When sisters Maureen, Karen, and Teresa Ennis started recording music, one of their first projects was a Christmas album, Christmas on Ennis Road. That was 15 years ago. Since that time the gals have experimented with new sounds, side projects, and lineup changes, but It’s Christmas marks a full circle return to the Ennis Sisters’ original mandate, with a subtle reflection of contemporary Newfoundland attitudes towards the holiday season.
As I listened to the new album, I thought (not for the fist time) about what makes a Christmas album a Newfoundland Christmas album. The themes you’d expect – family, friends, love, reflection, and a smidge of commercialism – are all there, but there’s something more. Melodies and instrumentation aside, It’s Christmas belongs to a definite sub-genre of Christmas music.
Of course it’s romanticized – everything about Christmas in popular culture is, almost out of necessity at this point – but it’s romanticized in a different way. It’s Christmas isn’t a flashy tinsel-wrapped package of coloured lights, sleigh bells, shopping, and Santa Claus (the penultimate track, “Coming Down the Chimney,” is the only one that transgresses this rule, and it’s a fun addition). Instead, these are 12 songs that belong in a candle-lit church where, when you step out into the night, you can smell the salt in the air. Nativity imagery abounds, but the album isn’t staunchly religious – it’s more interested in capturing a traditional, congregational feel.
For that reason, not everyone will get this album. At no other time during the year am I as acutely aware that I’m not from St. John’s as Christmas, and the music is what makes that clear. It’s Christmas opens with “Harbour Lights,” an up-tempo song that reiterates the slower Ron Hynes number “I’ll Be There Christmas Eve” that the ladies covered in 1998. The idea of coming home for Christmas break is universal, but the details are regional: the characters in this song are returning to dying outport communities from western Canada, and that’s a homecoming worth celebrating.
Throughout the album, interwoven harmonies override the need for complicated production. Wince Coles may have written “Mary’s Lullaby,” but it meshes well with songs like the traditional English carol “The Holly and the Ivy” because of the simple, authentic arrangements and lyrics that hearken to a near mythologized time in history. The eponymous “It’s Christmas” has a more contemporary, pop-oriented sound and flourishes (cue the bells), and even though it doesn’t say anything particularly new, it’s a tune that will be fun to see live.

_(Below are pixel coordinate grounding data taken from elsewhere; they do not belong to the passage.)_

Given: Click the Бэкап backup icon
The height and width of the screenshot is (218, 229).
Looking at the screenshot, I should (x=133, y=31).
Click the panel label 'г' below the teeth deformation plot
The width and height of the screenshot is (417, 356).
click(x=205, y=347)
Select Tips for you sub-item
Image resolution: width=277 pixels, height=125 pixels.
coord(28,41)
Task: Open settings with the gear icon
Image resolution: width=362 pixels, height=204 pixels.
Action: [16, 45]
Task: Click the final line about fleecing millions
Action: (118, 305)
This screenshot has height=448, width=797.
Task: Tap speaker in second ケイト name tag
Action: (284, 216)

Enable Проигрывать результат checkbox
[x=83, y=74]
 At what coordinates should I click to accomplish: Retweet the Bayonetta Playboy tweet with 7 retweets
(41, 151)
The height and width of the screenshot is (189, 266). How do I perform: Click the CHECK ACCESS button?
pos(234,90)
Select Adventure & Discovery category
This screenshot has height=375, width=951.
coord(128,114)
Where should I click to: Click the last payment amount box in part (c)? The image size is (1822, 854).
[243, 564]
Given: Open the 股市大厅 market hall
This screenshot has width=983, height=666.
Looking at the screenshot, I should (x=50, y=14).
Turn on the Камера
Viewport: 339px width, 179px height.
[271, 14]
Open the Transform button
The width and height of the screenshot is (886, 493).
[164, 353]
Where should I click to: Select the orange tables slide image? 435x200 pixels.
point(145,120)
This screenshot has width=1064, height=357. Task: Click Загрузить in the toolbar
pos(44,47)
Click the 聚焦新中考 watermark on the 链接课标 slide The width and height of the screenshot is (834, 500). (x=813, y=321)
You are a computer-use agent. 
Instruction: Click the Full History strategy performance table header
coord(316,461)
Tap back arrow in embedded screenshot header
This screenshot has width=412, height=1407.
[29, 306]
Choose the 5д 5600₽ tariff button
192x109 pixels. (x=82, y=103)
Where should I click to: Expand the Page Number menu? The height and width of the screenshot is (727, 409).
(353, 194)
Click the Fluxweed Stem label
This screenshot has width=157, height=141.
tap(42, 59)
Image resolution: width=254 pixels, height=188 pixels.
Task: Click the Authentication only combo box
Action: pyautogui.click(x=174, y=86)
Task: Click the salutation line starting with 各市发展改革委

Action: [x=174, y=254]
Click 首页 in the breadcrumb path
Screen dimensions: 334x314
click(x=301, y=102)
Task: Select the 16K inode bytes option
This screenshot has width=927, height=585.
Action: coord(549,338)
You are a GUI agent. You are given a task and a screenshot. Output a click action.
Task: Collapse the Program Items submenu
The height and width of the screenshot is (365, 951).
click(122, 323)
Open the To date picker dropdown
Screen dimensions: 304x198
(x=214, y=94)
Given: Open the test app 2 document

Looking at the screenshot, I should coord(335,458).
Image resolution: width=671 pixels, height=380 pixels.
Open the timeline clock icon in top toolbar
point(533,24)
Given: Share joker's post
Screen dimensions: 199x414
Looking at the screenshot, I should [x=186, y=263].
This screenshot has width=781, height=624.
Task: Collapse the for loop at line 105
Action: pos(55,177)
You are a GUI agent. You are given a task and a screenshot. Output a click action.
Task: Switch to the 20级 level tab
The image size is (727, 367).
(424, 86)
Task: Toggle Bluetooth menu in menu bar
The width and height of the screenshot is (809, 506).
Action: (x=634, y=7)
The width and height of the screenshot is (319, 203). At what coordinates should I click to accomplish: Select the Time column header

It’s a cover of Dermot O’Reilley’s “A Children’s Winter,” however, that captures the soul of the album. A Celtic-tinged tribute to the simple pleasures associated with being young in a field of freshly fallen snow, the song glamorizes the past while looking with trepidation at the uncertainties of the future. Even when you grow up, though, the snow still comes back next year, and new children will find a friend in a snowman. When it all comes down to it, can’t the same be said for Christmas in Newfoundland? As listeners, we’re treated to a near seamless segue to the closing track, “Go Safely Into the Night,” an appropriate, piano-based send-off: “May the good outweigh the bad / Be grateful for the things you have / May answered prayers be at your door / To lift your spirits evermore.”
A lot can happen in a year, but Christmas will come again and, God willing, you’ll find your way back to those you care about, to believe in magic once again. Even now, miles from home, the Ennis Sisters are able to remind me of that.